Tot overmaat van ramp heeft Azerbeidzjan zijn troepen op Armeens grondgebied gehouden en geweigerd Armeense krijgsgevangenen terug te sturen. Nu de vredesbesprekingen zijn vastgelopen, zijn er duidelijke waarschuwingstekens dat Azerbeidzjan gelooft dat het met militaire middelen meer kan bereiken dan met vreedzame onderhandelingen. Een hernieuwd offensief tegen Armenië in de komende maanden kan niet worden uitgesloten.

Politiek kapitaal

Nu de traditionele veiligheidsleverancier van Armenië, Rusland, niet kan of wil helpen, moet de Europese Unie een grotere rol spelen om de vrede en stabiliteit in de regio te bewaren. Zowel de voorzitter van de Europese Raad Charles Michel als de Franse president Emmanuel Macron hebben dit erkend en veel politiek kapitaal in deze kwestie gestoken. Na het opnieuw uitbreken van de vijandelijkheden in september heeft de EU een civiele missie naar Armenië gestuurd om de grens met Azerbeidzjan te bewaken.
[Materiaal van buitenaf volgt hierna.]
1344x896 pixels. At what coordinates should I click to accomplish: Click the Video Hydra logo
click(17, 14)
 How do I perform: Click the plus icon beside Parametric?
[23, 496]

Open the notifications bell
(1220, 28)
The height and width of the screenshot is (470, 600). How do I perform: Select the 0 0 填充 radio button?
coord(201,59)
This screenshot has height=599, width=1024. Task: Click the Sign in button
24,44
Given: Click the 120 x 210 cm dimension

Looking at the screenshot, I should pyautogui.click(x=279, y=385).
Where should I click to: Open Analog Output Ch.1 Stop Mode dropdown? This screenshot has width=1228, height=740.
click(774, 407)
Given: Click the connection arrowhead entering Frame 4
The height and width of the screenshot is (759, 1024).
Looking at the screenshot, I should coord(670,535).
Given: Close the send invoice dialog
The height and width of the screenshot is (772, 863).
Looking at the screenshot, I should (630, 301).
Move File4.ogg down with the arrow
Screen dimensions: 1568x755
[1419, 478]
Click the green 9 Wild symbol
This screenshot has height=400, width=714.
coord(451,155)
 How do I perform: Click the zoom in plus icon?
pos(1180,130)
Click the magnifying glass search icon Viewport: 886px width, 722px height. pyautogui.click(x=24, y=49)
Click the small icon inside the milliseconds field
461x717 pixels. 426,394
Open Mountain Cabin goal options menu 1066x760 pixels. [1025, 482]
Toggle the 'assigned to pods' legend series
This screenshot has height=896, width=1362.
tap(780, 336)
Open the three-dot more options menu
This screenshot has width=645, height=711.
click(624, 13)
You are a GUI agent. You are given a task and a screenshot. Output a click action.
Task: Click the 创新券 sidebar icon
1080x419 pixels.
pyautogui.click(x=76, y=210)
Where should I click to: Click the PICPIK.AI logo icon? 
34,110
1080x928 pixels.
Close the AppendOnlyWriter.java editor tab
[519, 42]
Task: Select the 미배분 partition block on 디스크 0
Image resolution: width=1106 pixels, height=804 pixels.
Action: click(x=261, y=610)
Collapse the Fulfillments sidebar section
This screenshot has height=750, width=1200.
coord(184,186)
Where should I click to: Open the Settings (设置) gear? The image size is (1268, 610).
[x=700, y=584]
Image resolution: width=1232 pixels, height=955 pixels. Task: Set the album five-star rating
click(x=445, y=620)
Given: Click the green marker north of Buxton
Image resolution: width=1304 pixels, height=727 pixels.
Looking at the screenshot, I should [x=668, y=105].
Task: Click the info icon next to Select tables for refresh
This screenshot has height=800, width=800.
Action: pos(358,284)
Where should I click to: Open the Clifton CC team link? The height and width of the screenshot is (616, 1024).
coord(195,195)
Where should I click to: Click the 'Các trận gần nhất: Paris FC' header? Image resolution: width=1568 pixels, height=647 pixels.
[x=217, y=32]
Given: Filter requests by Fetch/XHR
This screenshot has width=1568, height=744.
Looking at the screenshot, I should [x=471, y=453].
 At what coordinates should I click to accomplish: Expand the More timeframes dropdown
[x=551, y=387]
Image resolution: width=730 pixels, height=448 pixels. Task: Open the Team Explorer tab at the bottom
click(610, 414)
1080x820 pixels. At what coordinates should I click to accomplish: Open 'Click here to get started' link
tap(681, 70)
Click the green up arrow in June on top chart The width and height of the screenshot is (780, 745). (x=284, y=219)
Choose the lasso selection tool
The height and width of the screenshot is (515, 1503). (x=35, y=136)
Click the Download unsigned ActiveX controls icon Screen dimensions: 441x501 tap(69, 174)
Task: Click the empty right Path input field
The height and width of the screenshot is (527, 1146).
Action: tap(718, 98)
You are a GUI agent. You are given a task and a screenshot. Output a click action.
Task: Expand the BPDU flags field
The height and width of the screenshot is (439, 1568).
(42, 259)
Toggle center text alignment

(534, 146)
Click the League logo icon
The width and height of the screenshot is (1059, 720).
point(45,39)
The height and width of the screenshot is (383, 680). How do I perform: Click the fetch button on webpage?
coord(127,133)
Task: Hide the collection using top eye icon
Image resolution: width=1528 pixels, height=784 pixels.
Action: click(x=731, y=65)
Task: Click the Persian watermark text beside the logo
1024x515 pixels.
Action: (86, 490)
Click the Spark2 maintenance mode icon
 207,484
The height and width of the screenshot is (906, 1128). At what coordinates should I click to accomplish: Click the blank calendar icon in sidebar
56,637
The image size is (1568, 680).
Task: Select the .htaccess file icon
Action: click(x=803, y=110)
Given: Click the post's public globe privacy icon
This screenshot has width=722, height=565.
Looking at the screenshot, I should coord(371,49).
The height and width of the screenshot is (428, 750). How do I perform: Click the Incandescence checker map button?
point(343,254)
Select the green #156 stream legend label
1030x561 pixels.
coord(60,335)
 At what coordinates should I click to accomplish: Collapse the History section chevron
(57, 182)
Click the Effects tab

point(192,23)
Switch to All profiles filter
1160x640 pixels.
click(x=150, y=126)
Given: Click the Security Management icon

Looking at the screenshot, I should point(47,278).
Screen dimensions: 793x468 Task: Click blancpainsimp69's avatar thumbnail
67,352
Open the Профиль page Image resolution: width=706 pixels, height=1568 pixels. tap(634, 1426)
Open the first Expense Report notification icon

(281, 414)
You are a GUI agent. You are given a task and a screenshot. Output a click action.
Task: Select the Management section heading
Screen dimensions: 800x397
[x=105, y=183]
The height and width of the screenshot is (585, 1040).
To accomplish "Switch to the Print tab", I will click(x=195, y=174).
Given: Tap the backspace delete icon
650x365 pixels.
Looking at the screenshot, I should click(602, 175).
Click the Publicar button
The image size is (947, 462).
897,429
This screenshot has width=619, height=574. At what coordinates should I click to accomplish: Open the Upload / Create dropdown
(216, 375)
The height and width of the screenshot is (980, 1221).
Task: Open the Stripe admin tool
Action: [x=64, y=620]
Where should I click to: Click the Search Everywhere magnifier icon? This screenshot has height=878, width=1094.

Maar er moet nog veel meer worden gedaan. De EU-missie, die momenteel alleen op Armeens grondgebied wordt ingezet, moet snel worden uitgebreid om de hele grens tussen Armenië en Azerbeidzjan te bewaken. De Europese leiders moeten druk uitoefenen op de regering van Aliyev om EU-personeel op Azerbeidzjaans grondgebied toe te laten. Uiteraard zal een ongewapende EU-missie de vijandelijkheden niet kunnen stoppen, maar een grotere aanwezigheid zou de druk op Azerbeidzjan om te kiezen voor onderhandelingen in plaats van voor een militaire confrontatie verder opvoeren.

In het afgelopen jaar heeft de EU steeds nauwere economische banden met Azerbeidzjan opgebouwd, omdat dit land snel afstand heeft genomen van Russisch gas en olie. Maar de EU-leiders moeten Aliyev duidelijk maken dat hij niet straffeloos mag optreden en dat de commerciële belangen van Europa op korte termijn niet zwaarder zullen wegen dan haar waarden of haar langetermijnbelangen bij het behoud van vrede en stabiliteit in de zuidelijke Kaukasus. Indien Azerbeidzjan zijn internationale verplichtingen en juridisch bindende gerechtelijke bevelen van het Internationaal Gerechtshof blijft negeren, moet het de politieke en economische gevolgen daarvan onder ogen zien.

Armenië is een opkomende democratie in een buurland met enorme uitdagingen. Nu de invloed van Rusland afneemt, moet Europa een grotere rol spelen in de regio. Dit is geen vorm van liefdadigheid. Het is in ieders belang nu te handelen om een nieuw groot conflict – of zelfs een etnische zuivering – in onze achtertuin te voorkomen.


Anders Fogh Rasmussen, voormalig secretaris-generaal van de NAVO (2009-2014) en voormalig premier van Denemarken, is oprichter van de Alliance of Democracies Foundation.